Testo di Salvatore Emanuele —
Days of Inertia di Nina Canell – è la seconda personale milanese alla galleria kaufmann repetto, visitabile fino al 12 settembre 2025 – capovolge e frantuma la membrana sottile ma consistente che separa la galleria dal mondo esterno.
L’opera che accoglie il visitatore – e che dà il titolo alla mostra – si dispiega tra interno ed esterno, superando ogni soglia simbolica o fisica. È una scultura liquida: un arcipelago di pietre calcaree disposte a terra e trattenute da barriere idrofobiche. Su queste si deposita uno strato sottile d’acqua, che riflette luce, polline, polvere e condensa. Le pietre, in Arabescato Orobico, provengono dalle montagne lombarde, ma la loro storia risale alle acque cristalline e alle barriere coralline del Triassico. Rosa tenue e grigiastro, venature intense e curve ruvide: il marmo si presenta come una superficie stratificata e aperta, simile a pagine di un libro geologico.
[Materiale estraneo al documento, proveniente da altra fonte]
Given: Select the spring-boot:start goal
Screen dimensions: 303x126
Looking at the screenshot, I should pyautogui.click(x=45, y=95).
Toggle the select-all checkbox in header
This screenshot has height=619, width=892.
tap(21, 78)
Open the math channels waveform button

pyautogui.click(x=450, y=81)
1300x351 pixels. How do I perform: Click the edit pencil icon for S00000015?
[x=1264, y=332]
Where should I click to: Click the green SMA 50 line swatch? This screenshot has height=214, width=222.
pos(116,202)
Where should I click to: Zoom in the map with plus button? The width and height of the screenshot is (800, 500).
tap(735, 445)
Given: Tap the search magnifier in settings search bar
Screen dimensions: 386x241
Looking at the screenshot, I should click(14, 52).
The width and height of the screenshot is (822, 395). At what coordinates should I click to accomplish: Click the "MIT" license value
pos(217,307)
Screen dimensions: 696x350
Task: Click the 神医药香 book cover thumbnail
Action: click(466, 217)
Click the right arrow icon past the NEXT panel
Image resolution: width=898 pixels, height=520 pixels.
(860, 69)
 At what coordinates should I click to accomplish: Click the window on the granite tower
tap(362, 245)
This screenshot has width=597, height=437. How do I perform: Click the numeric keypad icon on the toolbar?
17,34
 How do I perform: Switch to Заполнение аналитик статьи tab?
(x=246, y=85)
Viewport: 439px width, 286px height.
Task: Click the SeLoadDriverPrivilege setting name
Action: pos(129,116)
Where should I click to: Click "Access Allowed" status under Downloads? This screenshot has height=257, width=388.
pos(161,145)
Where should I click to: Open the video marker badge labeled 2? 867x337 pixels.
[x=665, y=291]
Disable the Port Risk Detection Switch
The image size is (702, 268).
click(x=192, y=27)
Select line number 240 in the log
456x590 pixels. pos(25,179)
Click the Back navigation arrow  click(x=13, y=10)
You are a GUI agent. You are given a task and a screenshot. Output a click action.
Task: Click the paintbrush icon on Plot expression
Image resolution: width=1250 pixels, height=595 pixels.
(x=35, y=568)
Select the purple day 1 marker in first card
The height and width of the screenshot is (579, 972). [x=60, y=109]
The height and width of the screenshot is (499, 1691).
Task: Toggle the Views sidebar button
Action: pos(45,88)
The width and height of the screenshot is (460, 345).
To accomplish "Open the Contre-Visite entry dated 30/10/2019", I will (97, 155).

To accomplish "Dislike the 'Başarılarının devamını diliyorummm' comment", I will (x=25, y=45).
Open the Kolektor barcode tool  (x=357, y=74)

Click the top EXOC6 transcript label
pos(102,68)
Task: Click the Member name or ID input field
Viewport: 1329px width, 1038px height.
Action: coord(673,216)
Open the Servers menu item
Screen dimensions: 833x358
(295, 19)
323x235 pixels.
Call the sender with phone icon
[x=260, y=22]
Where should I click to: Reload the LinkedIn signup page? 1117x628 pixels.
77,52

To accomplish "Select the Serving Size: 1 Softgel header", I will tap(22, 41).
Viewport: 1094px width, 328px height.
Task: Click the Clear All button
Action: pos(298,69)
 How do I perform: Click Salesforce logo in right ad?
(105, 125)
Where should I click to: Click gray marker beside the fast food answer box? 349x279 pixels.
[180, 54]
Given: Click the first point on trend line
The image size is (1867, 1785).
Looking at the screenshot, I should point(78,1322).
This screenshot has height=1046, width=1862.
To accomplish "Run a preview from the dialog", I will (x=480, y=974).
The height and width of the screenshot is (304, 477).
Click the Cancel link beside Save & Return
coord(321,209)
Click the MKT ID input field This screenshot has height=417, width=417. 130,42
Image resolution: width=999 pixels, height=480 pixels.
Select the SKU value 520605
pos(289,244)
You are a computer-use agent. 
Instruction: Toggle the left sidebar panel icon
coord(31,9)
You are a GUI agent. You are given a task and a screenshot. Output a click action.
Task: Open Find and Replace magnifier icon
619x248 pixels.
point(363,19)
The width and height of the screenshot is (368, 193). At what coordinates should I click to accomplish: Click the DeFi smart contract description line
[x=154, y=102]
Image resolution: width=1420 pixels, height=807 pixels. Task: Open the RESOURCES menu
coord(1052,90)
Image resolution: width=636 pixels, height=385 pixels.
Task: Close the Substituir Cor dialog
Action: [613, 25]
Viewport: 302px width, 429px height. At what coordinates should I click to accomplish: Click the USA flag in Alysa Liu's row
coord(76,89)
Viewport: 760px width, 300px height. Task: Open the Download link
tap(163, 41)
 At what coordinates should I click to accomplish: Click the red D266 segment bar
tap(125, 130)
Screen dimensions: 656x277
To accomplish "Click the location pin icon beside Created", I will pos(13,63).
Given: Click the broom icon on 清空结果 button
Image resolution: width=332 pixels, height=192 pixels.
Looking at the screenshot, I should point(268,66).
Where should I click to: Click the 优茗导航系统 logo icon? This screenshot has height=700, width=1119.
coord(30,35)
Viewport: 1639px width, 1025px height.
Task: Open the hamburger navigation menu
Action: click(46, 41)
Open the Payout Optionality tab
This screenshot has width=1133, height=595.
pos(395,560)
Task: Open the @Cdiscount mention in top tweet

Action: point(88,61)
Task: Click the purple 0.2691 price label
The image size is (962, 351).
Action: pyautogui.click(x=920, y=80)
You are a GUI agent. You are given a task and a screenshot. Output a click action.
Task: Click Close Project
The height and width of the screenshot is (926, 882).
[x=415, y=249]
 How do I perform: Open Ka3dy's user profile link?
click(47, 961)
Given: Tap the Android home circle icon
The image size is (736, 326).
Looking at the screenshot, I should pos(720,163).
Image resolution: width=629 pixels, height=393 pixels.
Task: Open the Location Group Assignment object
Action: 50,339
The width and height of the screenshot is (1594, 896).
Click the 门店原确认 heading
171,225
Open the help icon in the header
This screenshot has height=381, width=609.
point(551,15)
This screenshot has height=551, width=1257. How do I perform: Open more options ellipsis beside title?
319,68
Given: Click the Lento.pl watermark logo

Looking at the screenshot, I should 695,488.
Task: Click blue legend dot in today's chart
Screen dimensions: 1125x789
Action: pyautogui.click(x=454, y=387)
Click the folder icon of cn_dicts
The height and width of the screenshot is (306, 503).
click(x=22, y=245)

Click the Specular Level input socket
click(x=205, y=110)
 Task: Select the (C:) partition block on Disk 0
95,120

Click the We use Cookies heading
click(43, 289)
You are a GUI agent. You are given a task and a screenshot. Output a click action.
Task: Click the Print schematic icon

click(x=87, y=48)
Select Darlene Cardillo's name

Ogni taglio racconta una vicenda sedimentaria, ogni scanalatura descrive un’origine lontana che riemerge nel presente.
Canell ibrida questi elementi naturali con i fattori atmosferici contemporanei, costruendo sculture che respirano e reagiscono. La sua pratica si fonda su una logica trasformativa: instabile, permeabile, continuamente adattiva che si riversa in tutta la performatività della galleria. Nulla è definitivo, tutto è in fase di assestamento.
Nella prima sala, la narrazione materica si complica. Oltre a nuove pietre – ancora calcaree, ancora locali – si incontra Murmur (2025), un nastro trasportatore modificato che rompe la funzione industriale e diventa corpo coreografico. Le rocce, adagiate sulla superficie verde pastello, si muovono secondo logiche caotiche, casuali, facendo attrito – inciampando e cadendo – emettendo suoni sordi e irregolari.



Il rumore delle pietre ricorda il fragore di fabbriche d’altri tempi, ma qui si fa eco di qualcosa di più instabile, più fragile. Gli ingranaggi meccanici procedono, ma l’effetto è perturbante. La scultura, ancora una volta, si nega come oggetto stabile.
Nella seconda sala, Days of Inertia si prolunga e muta ancora forma. Le pietre e l’acqua tornano, ma a tagliare lo spazio frontalmente – a circa due metri d’altezza – si presenta Bubble Cult (Porta): una composizione con livelle segmentate di legno grezzo, che costruiscono un arco. La livella – strumento di misura – è qui decostruita e trasformata in soglia. La bolla d’aria, solitamente indice di stabilità, è invece trattenuta in un continuo movimento: un equilibrio che sfida se stesso. L’arco non chiude, non sorregge, apre.
Nel piccolo spazio adiacente, quasi nascosto della seconda sala, l’opera Pistachio Pangolin on the Continuous Fingernail Transmitter (2020) appare come un’installazione sospesa e vibrante. Piccoli rumori, appena udibili – che ti spingono ad avvicinarti con l’orecchio – vengono emessi da gusci di pistacchio e unghie appesi a un filo di cotone. È un suono fragile, effimero, che sembra provenire da un organismo invisibile. La materia qui si fa quasi viva, e in tensione nervosa. La vibrazione è minima, ma costante. Esiste.
Days of Inertia non è una mostra da visitare, ma da percorrere, ascoltare, attraversare. Nina Canell costruisce un ecosistema aperto dove le sculture non occupano spazio: lo contaminano. La materia, qui, è possibilità.